I assume that the parenthentical material was inserted yourself?
If so, you TOTALLY misunderstood the article and actually the parenthetical inserts are COMPETELY contradictory to the immediately preceeding text.
The Inuit and Aleut are Eskimos. Na-Dene peoples are a small portion of current American Indians (Navajos are the largest group, I believe.) The author is ACTUALLY saying MOST of the current American Indians, based on his study, came here 15,000 years ago and are more closely related to the Ainu, etc.
Yes.
The article is a little consfusing and I admit I have a pre-disposition to read it the way I've described it...based on loads of other articles I've read.
"The ancestors of linguistically distinct peoples including the Inuit, Aleut, and Na-Dene speakers made the watery crossing from Asia about 5,000 years ago."
Doesn't this statement confirm my 'reading' of the article? If I'm wrong...I'll be the first to admit it. I don't presently think I'm wrong.

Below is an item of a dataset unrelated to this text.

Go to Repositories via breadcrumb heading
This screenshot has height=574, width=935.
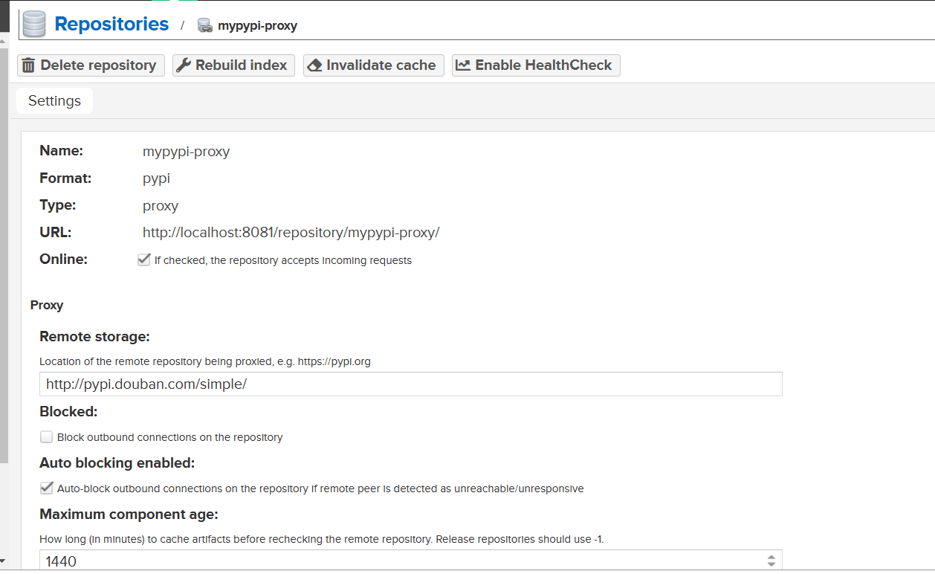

Seriously, folks, see the thesis of the late Joseph H. Greenberg's "Indo-European and its Closest Relatives," positing a Eurasiatic super-language family, encompassing Indo-European, Finno-Ugric (Uralic), Altaic (Turkic etc.), Nivkh (Gilyak), Chukchi-Koryak-Kamchadal, Japanese-Korean, and Eskimo-Aleut. The Amerind languages (first wave of migrants as opposed to second) are in turn the languages most closely related to the languages of this "Eurasiatic superfamily," according to Greenberg.